Security researchers have identified the first instance of mobile crypto drainer malware targeting users through an app on Google Play. Check Point Research (CPR) reported that the WalletConnect app collected over 10,000 downloads and was responsible for stealing approximately $70,000 in cryptocurrency from unsuspecting victims before Google took it down.

Malware’s Deceptive Design

Originally uploaded in March 2024, the fraudulent app was designed to impersonate the legitimate Web3 open-source protocol WalletConnect and managed to avoid detection for five months. The malware employed sophisticated techniques such as redirects and user-agent checking to bypass both automated systems and manual scrutiny.
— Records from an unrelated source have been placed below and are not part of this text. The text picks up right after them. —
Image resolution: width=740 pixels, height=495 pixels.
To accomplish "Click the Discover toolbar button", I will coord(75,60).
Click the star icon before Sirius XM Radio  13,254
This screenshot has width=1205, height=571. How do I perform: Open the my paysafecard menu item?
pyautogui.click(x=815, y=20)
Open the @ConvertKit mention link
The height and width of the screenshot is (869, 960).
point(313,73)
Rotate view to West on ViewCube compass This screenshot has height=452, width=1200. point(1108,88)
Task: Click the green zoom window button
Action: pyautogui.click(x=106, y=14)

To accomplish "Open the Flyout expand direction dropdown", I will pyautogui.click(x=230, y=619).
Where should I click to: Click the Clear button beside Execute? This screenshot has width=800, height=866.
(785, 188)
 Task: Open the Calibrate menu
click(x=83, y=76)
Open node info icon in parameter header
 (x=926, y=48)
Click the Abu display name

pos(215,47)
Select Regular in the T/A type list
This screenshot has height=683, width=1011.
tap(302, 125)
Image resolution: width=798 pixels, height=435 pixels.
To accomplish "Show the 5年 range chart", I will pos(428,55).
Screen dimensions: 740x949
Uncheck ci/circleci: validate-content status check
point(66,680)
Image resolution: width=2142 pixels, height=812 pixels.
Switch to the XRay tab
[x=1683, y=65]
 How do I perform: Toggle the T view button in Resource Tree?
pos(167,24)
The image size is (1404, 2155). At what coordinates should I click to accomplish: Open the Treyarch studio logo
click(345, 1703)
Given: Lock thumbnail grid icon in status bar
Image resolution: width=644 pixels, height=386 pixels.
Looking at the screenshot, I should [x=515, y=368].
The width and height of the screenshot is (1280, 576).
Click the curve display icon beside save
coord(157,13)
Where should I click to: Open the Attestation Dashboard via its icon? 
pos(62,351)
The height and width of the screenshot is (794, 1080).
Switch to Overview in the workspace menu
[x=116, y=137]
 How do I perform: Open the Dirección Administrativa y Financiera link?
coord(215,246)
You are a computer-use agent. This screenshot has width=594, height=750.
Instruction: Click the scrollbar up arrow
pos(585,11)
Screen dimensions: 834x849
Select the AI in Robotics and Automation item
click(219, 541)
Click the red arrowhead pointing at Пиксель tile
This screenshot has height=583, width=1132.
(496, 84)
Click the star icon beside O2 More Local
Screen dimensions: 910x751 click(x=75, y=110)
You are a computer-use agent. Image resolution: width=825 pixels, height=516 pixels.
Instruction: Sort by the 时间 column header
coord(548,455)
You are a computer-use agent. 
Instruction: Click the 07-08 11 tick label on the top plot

WalletConnect is intended to facilitate connections between decentralised applications and crypto wallets. However, many users encounter difficulties, as not all wallets are compatible, and some do not have the latest version. Attackers cleverly exploited these complications by offering a deceptive solution through the fake WalletConnect app on Google Play.

How the Scam Works

Upon downloading the malicious application, victims are prompted to connect their crypto wallet, which secretly directs them to a harmful website. “Users then must verify the selected wallet and are asked to authorise several transactions,” explained CPR. The malware communicates with a command-and-control (C&C) server, retrieving sensitive details about the victim’s wallet, blockchain networks, and addresses.

Notably, the malware was designed to withdraw higher-value crypto tokens first before targeting other assets across various blockchain networks. Alarmingly, only 20 users who lost funds left negative reviews on Google Play, indicating that many victims may remain unaware of the theft.

When the app received negative feedback, the developers reportedly inundated the page with fake positive reviews to mislead potential victims. Google Play has since removed the fraudulent application following its discovery.